Because they have their culture, they have their great souls. This is the most difficult to show, but the director did it well. The seemingly cruel sacrificial ceremony on the mountain that maintains the inheritance of faith, the eyeless witch doctor who has no eyes but can win the trust of everyone, at the age of thirteen can get the armband that represents adulthood and honor ("I face "My armband swears" this sentence should be heard often) and the unshakable simple and sincere belief in the Valhalla temples (remember the sorrow of the old warrior, longevity is in his eyes The gods referee his sins, the punishment for not letting him go away gloriously on the battlefield, and then look at the smile on his mouth when he finally got his wish when he died in battle, and the soldiers headed by Ross Block next to him watched. I was completely shocked by his expression at the time of his death. They looked at something so "cruel" in our eyes but regarded it as the god's forgiveness for the veteran soldier. It was so normal, with a trace of relief. It was like a little Japan. Like the tradition of cutting the belly, the samurai who had the abdomen was regarded as a kind of honor. This worship of death may be the source of the strong fighting power of these two nations.

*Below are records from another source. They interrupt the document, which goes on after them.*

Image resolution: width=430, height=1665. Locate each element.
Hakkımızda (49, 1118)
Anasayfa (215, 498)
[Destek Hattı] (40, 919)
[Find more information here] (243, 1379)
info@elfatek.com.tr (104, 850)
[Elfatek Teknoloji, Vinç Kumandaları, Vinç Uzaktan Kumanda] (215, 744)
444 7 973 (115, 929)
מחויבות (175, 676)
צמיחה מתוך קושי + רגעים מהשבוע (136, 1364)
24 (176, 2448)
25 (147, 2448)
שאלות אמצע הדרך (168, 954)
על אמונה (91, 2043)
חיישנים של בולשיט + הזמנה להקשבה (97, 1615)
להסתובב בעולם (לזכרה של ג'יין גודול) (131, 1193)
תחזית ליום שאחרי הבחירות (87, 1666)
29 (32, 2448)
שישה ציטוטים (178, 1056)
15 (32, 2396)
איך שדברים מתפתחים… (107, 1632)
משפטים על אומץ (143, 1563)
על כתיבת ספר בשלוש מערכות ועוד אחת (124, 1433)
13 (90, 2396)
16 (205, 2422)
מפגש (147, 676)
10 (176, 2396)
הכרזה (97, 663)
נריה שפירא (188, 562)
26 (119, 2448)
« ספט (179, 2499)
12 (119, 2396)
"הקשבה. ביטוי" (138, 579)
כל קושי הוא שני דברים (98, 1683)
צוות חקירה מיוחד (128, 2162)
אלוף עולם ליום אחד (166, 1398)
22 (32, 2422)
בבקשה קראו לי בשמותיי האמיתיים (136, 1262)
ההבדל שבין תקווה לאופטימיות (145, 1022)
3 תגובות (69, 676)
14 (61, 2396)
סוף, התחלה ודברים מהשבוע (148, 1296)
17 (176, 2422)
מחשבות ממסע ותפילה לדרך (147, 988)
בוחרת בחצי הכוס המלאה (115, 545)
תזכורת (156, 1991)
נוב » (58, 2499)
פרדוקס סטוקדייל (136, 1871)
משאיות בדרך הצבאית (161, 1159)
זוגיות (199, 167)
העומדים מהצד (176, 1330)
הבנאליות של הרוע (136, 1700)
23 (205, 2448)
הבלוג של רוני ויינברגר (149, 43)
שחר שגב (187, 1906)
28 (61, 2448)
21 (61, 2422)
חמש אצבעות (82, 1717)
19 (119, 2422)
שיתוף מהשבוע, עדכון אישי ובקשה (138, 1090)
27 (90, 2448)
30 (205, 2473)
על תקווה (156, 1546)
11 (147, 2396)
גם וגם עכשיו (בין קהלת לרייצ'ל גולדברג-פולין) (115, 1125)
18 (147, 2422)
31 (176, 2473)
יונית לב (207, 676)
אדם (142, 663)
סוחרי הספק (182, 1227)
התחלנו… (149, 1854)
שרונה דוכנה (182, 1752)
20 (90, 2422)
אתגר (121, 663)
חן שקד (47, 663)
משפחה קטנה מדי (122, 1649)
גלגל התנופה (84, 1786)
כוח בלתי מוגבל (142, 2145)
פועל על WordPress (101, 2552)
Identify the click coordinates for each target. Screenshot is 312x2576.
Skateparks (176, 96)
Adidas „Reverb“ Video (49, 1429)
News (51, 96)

This is just a simple story of exploring the West, but the strong cultural atmosphere it diffuses makes this story difficult. We watched this film not just how a brave and bloodthirsty nation slaughtered the lambs of the New World, we watched a great will to explore the West, watched the infinite expectation of the unknown, watched people tearing up. After disguising hypocritically, how to realize the magnificent dreams of oneself and the whole nation under the simplest drive of human desire to obtain wealth (in fact, this is also the case in the great nautical era. We are obsessed with their romantic adventures and hope for the historical school The freedom and debauchery of people like Luo, in fact, the other way around, what they brought to the world was the slave trade that lasted for centuries, the disappearance of civilizations in South America, the massacre and crime of 300 years, but we still like them. Even want to go back to the past and become one of them, the appeal of the dream is here). As the leader of a clan, where should Rose Bullock and her "shield girl", who are noble women but gradually falling out of favor, go? How did the great Viking fire burn all over the British Isles and northern borders of France, I hope that this film can become a "legend" like "Stargate", telling the legend of Rosebrook (it is said that in Nordic language, the famous French name "Normandy" can be interpreted as "Nordic People’s land" shows how powerful the Nordic people were in those days).